The bill improves billing transparency and allows the VA to set site-specific payments—potentially maintaining provider participation and reducing surprise charges for veterans—while imposing administrative and financial burdens on providers that could reduce access or delay reimbursements.
Veterans will face clearer billing and fewer surprise charges because providers must include site-specific NPIs on claims, improving transparency when VA pays for community care.
Hospitals, health systems, and VA patients will receive more appropriate reimbursements because the VA can set payment rates that reflect actual site costs (e.g., hospital outpatient department vs physician office), which may help sustain provider participation in Community Care.
Hospitals and health systems will have improved billing accuracy and claims processing for VA-paid community care services due to assignment of unique identifiers to off-campus outpatient departments.
Hospitals, health systems, and smaller provider practices may incur administrative costs and implementation burdens to obtain and use separate site-specific NPIs, which could reduce willingness to accept VA patients or increase billing complexity.
Veterans and provider organizations may see reduced access to care if lower payments for certain sites (e.g., physician offices) reduce provider revenue and prompt some providers to limit services to VA patients or shift costs elsewhere.
Veterans and providers risk reimbursement delays and administrative backlogs if providers fail to include the correct site identifier and claims are denied or need resubmission.
Based on analysis of 1 section of legislative text.

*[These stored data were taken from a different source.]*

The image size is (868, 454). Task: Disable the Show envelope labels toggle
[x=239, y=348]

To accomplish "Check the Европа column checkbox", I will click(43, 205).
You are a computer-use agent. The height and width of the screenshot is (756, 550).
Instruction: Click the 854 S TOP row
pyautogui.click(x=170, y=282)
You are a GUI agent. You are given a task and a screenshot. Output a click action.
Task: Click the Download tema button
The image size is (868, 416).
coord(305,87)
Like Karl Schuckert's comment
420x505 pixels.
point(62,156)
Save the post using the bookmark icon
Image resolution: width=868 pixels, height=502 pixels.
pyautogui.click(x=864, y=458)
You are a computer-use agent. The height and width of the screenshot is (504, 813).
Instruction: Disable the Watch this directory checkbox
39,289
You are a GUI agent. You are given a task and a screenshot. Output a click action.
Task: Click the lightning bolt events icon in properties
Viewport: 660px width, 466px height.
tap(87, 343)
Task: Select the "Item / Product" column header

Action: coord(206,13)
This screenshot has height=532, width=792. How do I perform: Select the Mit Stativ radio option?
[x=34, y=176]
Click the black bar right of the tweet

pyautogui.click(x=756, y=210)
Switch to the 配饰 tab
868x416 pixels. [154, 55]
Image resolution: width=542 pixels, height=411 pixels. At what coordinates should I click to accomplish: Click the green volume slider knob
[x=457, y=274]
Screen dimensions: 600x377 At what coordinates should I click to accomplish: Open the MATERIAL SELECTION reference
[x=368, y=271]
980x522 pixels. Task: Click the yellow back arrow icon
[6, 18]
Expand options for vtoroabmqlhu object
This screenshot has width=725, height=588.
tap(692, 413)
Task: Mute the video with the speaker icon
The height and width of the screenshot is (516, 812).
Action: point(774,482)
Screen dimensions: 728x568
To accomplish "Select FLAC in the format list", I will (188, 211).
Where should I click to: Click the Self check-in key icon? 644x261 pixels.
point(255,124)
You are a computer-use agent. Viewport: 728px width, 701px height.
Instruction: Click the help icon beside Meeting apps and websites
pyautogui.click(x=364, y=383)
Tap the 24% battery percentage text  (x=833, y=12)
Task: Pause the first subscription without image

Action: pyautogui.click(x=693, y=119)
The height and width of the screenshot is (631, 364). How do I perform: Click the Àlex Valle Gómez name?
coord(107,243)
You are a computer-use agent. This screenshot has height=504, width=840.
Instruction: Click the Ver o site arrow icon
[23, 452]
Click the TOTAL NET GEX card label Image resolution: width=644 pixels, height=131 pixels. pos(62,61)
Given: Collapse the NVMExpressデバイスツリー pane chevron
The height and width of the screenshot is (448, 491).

Introduced March 24, 2026 by Mariannette Miller-Meeks · Last progress March 24, 2026
Requires the Secretary of Veterans Affairs to set Community Care Program payment rates that vary by the actual site of care (hospital outpatient department, ambulatory surgical center, physician office, and other site types) and to require a unique site identifier on claims. Each physical site must obtain a separate unique National Provider Identifier (NPI) and off‑campus outpatient departments that provide OPD services will be treated as subparts with their own unique health identifier; veterans cannot be held liable for charges when a claim omits the site identifier. The change must be implemented by established deadlines and preserves the Secretary’s existing authority to set facility fees and different payments for independent vs. hospital‑based physicians.